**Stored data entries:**
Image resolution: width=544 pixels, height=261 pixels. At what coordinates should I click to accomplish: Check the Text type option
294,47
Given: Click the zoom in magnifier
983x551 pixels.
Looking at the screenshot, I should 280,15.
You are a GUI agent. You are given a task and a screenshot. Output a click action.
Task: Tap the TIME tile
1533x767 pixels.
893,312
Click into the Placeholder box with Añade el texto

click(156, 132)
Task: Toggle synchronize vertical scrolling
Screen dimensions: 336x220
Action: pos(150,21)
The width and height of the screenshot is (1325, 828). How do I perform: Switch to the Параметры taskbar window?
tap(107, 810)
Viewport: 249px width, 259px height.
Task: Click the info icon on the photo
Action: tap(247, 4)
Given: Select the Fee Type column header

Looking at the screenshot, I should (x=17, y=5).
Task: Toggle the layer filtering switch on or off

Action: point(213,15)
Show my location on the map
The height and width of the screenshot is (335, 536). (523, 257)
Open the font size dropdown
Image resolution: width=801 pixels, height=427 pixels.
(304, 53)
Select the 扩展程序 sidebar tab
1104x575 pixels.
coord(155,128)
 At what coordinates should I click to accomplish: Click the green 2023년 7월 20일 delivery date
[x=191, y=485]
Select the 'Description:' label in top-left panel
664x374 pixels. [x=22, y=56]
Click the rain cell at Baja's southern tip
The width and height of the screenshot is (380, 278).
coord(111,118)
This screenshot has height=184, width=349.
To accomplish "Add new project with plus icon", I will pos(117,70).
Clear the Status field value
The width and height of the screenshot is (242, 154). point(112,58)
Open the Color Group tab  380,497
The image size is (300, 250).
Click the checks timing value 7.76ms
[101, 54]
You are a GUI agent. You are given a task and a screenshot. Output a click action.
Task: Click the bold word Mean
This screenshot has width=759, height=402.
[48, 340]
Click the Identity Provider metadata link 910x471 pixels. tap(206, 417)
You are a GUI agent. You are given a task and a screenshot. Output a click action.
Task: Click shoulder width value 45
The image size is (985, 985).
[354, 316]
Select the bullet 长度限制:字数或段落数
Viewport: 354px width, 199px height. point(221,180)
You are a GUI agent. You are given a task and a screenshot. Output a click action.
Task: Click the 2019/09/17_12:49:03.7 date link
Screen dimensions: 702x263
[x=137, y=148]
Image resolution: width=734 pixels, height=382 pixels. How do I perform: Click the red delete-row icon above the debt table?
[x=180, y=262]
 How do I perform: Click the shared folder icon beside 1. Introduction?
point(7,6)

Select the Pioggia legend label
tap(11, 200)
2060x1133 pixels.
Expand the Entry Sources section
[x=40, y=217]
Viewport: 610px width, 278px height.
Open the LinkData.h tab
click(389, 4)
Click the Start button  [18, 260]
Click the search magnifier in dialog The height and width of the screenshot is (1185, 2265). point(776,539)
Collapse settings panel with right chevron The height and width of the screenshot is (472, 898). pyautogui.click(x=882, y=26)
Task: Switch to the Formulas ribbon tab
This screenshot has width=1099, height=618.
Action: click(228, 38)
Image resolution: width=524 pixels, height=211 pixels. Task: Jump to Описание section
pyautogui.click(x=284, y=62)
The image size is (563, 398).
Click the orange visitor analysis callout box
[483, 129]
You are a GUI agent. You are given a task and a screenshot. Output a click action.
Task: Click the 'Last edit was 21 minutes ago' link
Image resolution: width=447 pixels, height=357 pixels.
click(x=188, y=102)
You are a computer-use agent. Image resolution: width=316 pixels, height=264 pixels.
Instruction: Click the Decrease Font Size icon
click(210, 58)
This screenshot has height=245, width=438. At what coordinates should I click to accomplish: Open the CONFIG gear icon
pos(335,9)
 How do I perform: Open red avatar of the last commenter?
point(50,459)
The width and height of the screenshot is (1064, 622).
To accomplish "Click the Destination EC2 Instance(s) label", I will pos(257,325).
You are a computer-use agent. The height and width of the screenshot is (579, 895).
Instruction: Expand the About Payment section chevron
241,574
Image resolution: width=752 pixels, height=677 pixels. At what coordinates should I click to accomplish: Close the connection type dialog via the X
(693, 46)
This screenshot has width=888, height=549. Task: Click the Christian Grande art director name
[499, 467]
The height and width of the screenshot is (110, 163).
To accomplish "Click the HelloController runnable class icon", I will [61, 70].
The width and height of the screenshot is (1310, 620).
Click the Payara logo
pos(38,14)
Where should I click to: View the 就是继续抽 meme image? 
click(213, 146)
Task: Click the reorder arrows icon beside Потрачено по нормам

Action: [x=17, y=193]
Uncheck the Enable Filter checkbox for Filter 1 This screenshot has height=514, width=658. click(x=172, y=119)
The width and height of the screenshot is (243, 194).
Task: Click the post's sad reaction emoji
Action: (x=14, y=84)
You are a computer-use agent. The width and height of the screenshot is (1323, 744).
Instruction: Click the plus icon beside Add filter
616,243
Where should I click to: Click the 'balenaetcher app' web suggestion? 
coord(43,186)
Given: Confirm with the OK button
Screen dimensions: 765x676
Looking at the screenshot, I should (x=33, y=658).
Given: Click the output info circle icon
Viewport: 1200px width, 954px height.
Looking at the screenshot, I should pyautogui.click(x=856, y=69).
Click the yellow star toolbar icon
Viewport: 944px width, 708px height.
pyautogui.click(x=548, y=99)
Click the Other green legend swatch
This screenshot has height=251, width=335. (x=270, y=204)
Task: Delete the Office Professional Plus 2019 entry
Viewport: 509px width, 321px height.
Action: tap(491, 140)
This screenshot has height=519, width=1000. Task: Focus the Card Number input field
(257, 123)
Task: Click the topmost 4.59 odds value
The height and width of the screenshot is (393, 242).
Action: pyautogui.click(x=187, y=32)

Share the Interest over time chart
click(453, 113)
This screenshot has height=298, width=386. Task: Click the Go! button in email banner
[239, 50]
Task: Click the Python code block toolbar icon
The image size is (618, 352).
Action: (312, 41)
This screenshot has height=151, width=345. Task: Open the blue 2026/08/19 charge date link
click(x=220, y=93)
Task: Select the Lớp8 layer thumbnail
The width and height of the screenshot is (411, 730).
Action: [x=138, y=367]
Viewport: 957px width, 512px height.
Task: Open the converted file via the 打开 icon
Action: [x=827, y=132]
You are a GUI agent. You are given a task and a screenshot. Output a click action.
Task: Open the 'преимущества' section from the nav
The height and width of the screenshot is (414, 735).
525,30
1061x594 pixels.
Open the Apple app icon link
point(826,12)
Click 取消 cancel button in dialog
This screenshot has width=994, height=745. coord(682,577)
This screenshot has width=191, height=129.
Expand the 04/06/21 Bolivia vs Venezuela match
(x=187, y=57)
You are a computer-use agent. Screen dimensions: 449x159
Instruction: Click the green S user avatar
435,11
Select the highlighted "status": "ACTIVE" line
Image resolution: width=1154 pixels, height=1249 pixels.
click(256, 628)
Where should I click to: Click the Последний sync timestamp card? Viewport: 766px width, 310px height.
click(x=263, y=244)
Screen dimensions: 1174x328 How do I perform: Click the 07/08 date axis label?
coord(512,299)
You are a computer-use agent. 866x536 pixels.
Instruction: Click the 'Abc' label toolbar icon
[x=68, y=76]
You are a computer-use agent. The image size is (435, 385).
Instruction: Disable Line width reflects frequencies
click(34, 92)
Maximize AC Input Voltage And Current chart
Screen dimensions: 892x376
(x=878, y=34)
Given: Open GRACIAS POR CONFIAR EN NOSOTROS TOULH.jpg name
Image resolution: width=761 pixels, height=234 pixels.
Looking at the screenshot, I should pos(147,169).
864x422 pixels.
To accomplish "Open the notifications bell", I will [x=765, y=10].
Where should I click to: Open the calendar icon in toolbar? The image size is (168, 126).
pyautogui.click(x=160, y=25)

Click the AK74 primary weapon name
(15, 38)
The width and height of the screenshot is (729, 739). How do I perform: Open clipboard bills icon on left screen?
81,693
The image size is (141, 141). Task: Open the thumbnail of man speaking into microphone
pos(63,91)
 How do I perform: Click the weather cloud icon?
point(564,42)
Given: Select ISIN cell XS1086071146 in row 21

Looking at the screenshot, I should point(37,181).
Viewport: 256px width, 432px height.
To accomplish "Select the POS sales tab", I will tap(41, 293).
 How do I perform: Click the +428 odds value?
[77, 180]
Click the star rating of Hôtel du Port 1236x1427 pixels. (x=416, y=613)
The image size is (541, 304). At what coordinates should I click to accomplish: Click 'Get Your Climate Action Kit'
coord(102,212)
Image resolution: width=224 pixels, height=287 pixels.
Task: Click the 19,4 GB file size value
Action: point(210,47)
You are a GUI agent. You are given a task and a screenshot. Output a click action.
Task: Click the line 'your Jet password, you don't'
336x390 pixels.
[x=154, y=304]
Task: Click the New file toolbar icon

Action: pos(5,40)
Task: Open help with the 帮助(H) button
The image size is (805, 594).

**Problem statement:**
Copy out every line of the records that the string "magnifier" appears in.

**Answer area:**
Given: Click the zoom in magnifier
Click the search magnifier in dialog The height and width of the screenshot is (1185, 2265). point(776,539)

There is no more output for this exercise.